■ **Task instructions**
Rewrite the material from the line containing "Click the device" through the line containing "Action: (686, 480)", inclusive, putting "drop-down menu" in place of "dropdown" and keeping everything else the same.

-------

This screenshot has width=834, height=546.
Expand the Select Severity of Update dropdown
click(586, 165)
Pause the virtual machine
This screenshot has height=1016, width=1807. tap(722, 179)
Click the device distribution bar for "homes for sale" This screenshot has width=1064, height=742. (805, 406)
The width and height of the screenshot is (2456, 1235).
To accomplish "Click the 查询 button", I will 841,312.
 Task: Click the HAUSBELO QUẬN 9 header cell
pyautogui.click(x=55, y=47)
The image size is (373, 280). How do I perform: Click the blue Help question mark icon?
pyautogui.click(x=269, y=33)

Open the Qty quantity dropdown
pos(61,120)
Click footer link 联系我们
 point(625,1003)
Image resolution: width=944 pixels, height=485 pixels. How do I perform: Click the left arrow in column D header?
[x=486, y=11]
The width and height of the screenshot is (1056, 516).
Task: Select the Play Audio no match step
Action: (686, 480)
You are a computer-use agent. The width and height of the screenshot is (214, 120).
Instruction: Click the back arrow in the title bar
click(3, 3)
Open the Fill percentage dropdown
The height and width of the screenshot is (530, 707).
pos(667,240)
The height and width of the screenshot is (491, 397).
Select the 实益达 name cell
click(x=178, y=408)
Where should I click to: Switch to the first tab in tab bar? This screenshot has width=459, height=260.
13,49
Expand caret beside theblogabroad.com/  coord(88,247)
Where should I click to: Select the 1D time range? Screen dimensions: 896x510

-------

■ **Solution**
Click the device distribution bar for "homes for sale" This screenshot has width=1064, height=742. (805, 406)
The width and height of the screenshot is (2456, 1235).
To accomplish "Click the 查询 button", I will 841,312.
 Task: Click the HAUSBELO QUẬN 9 header cell
pyautogui.click(x=55, y=47)
The image size is (373, 280). How do I perform: Click the blue Help question mark icon?
pyautogui.click(x=269, y=33)

Open the Qty quantity drop-down menu
pos(61,120)
Click footer link 联系我们
 point(625,1003)
Image resolution: width=944 pixels, height=485 pixels. How do I perform: Click the left arrow in column D header?
[x=486, y=11]
The width and height of the screenshot is (1056, 516).
Task: Select the Play Audio no match step
Action: (686, 480)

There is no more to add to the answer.